The magazine was published by Lamplight Enterprises Inc. in New York City, and a 12-issue subscription cost $21.98. A quick search indicates that Lamplight published books and magazines in the '60s, '70s, and '80s. Magazines included titles such as Daily TV Serials and Beatles, Forever.

Does anyone have any additional information?

Patricia, the Grifter

Earlier today, I took a copy of The Grifters from C.'s bookshelf to flip through. Inside the book was a pink, sealed envelope. On the envelope was written "Jan. 2000 / Patricia K. / Clothing allowance receipts so far / Counselor: Ethel"

After ascertaining that the envelope didn't belong to C. -- she had bought the book used -- I opened it. Inside, there was a pink notecard -- matching stationery! -- and a handful of receipts. The note read:

January 5 /00

Ethel and Guy,

These are my receipts towards the next clothing allowance.

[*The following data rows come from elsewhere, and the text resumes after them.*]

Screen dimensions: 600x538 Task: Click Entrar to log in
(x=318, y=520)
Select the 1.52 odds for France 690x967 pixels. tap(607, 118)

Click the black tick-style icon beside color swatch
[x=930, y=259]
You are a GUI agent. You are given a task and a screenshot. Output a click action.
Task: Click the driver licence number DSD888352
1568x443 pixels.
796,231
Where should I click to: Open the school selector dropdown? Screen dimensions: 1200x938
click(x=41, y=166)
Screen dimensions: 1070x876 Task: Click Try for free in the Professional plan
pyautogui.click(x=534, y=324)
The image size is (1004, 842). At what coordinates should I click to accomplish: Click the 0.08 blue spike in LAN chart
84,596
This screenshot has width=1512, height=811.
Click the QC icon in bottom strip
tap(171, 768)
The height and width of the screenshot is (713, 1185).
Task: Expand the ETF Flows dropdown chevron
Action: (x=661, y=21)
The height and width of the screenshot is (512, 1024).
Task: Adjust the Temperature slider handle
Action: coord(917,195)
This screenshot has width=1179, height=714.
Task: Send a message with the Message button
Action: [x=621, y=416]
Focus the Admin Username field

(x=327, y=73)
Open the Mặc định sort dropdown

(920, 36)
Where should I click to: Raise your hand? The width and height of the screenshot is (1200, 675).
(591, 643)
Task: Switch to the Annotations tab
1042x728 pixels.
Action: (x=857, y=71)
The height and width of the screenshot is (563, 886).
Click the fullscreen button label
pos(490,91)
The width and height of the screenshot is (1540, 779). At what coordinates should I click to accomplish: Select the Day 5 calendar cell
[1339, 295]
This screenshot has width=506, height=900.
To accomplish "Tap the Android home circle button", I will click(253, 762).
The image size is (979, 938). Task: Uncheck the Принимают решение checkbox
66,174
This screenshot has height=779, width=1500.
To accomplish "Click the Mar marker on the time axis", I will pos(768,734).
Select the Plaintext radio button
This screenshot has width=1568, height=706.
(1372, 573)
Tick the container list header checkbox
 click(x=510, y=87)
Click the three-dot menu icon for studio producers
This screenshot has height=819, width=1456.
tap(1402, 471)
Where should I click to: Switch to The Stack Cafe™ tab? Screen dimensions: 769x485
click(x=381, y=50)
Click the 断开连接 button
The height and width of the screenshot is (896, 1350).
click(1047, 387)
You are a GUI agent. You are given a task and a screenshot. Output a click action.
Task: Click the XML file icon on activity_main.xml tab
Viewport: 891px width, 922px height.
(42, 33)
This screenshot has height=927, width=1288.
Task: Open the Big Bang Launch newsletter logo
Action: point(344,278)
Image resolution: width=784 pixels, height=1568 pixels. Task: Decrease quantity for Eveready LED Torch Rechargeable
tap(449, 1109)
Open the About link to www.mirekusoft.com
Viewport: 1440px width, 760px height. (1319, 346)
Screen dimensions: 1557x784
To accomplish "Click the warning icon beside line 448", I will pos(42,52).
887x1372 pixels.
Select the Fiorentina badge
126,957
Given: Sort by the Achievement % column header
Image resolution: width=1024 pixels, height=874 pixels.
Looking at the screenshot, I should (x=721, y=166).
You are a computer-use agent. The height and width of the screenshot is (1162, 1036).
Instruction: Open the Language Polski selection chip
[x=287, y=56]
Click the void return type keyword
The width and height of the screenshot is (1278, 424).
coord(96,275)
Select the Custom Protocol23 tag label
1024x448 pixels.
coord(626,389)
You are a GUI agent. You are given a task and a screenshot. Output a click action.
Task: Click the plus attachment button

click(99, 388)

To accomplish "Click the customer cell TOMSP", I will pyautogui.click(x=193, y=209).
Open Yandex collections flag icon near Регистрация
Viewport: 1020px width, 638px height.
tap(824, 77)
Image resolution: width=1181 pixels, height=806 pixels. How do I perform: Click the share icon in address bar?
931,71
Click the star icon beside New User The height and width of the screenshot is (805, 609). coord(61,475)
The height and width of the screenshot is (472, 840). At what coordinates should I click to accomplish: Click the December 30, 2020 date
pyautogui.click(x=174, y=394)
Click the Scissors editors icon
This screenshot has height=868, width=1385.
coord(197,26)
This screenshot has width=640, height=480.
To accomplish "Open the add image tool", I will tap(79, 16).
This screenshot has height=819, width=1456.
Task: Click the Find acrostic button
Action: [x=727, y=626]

As for the last clothing allowance I handed in about 60.00 to Guy on Dec. 23 1999. Guy said something about getting that about amount I could in Jan, because I was late.

Sincerely
Patricia K.


There are five receipts dated between Dec. 24-27 from a Duane Reade and ABC on Fulton Street in Brooklyn, as well as the Linen Depot on Jay Street. Each has a dollar amount circled and is annotated. Annotations include "hair assorries, scarf $6.59," "women's long underwear GOOD SALE," "gloves," "socks," and "women's undergarments (pink and blue) GOOD SALE."

I'm curious about several things. Why did Patricia have a clothing allowance? Why did she spend it on long underwear? Given that the receipts and note ended up inside a copy of The Grifters, was she ever reimbursed? More interesting, however, is this:

One of the receipts -- the one for the hair accessories and scarf -- is actually an itemized receipt for three items: a box of Kool menthol cigarettes, four Hershey bars, and a bottle of Mistic orange carrot juice drink. The total does equal $6.59 as circled, but hair accessories and a scarf?

Seems like Patricia K. had a little grift of her own going on.